Security Threats in Email

Learning Outcomes

  • Identify security threats in emails

As you use email, it is crucial that you can recognize security threats and protect yourself and your organization.

Malware is any software specifically designed to damage a computer system without the owner’s knowledge. It is short for “malicious software.”

There are several different types of malware, all of which can be transmitted through email:

  • A virus is a “deviant” program stored on a computer floppy disk, hard drive, or CD, that can cause unexpected and often undesirable effects such as destroying or corrupting data.
  • A trojan horse is a program that is packaged with a useful application, usually free, such as a screensaver, but carries a destructive virus that creates problems for your computer without your knowledge. Once the program initiates, the camouflaged virus is released creating havoc and mayhem. This virus is named after the mythical Trojan horse that was left as a gift to the Trojan people from the Achaeans as a trick. A trojan horse is one of the biggest threats to computer security as they cannot be identified easily.
  • A worm is a type of malware that copies itself repeatedly into a computer’s memory (RAM) using up all available RAM. It also can copy on to a disk drive so it can load into RAM again. It spreads through a network to infect the RAM on other connected computers.  A worm can infect your computer through email (the worm is disguised by pretending it came from somewhere it did not). When you open the email attachment the worm looks through your Windows Outlook and other address books choosing names at random. Using built-in software, the worm sends copies of itself to many names in the address books.
  • Spyware is misleading software that is secretly installed on a computer through the web. Confidential information can be obtained by the installer such as passwords, keystrokes and email addresses. Too much spyware can slow down the operation of a computer.

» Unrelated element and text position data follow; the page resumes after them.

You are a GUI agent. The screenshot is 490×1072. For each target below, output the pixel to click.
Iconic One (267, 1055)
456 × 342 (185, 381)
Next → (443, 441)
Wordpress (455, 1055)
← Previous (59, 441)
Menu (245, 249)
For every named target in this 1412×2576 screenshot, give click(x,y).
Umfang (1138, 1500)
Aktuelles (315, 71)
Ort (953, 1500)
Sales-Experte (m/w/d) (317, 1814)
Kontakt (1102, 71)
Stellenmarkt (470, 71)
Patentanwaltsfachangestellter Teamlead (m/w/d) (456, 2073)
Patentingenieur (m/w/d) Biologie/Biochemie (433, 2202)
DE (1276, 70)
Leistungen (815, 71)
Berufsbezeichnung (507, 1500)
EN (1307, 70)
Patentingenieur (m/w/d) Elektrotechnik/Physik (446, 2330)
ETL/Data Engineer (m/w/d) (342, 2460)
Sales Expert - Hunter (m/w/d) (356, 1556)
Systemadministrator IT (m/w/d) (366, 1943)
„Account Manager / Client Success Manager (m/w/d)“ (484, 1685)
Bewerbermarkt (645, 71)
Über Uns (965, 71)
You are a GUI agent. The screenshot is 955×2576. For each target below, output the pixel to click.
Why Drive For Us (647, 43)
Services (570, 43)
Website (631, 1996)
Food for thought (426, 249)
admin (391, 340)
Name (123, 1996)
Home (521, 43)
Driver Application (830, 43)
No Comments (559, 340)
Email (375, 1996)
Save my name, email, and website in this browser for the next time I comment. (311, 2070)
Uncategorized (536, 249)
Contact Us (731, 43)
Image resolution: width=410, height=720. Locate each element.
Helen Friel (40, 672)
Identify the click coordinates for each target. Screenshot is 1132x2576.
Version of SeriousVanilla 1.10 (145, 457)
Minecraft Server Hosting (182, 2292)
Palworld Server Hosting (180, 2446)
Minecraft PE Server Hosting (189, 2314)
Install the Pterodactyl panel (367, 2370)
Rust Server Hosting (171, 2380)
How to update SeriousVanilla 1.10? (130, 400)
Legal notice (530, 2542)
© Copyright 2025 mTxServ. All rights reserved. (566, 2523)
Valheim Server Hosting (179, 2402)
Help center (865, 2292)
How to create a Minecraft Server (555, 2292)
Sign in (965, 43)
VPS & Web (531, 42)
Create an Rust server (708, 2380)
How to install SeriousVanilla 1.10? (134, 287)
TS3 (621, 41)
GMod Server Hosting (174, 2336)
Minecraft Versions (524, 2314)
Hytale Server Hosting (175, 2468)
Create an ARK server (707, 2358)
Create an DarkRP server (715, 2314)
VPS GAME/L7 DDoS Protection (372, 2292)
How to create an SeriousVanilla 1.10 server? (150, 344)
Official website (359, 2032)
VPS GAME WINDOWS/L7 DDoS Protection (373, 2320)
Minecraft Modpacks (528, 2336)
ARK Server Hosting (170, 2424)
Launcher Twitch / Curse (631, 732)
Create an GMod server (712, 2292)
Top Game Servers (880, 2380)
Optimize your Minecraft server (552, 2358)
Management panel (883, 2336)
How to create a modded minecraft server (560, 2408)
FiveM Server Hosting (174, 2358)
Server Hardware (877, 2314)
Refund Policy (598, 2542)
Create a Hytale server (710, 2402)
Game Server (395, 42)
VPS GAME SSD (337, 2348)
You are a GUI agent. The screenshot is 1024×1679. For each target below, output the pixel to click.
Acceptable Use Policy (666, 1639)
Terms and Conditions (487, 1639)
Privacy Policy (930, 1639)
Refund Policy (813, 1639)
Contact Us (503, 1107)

Other Email-Related Threats:

  • Spam is flooding the internet with many copies of the same message. Most spam is derived from commercial advertising. It is not a security threat, but it can make it difficult to sort out important emails if you receive too much spam. You can obtain spam filters that spare the hassle of junk email, ads etc.
  • Phishing is an illegal activity where someone attempts to acquire sensitive information such as user names, passwords and credit card information. Often, users are asked to enter these details onto a fraudulent website. Phishing may employ highly advanced imitation websites which steal digital information. However, they often employ simpler messages like emails requesting bank information disguised as a desperate cry for financial help or a random donation from a wealthy individual. The purpose of the fraudulent email is to “phish” for, or entice people to share their personal, financial, or password data. It’s then used to commit crimes.
An example of a Phishing email, depicting a fake bank statement.

An example of a Phishing email, depicting a fake bank statement.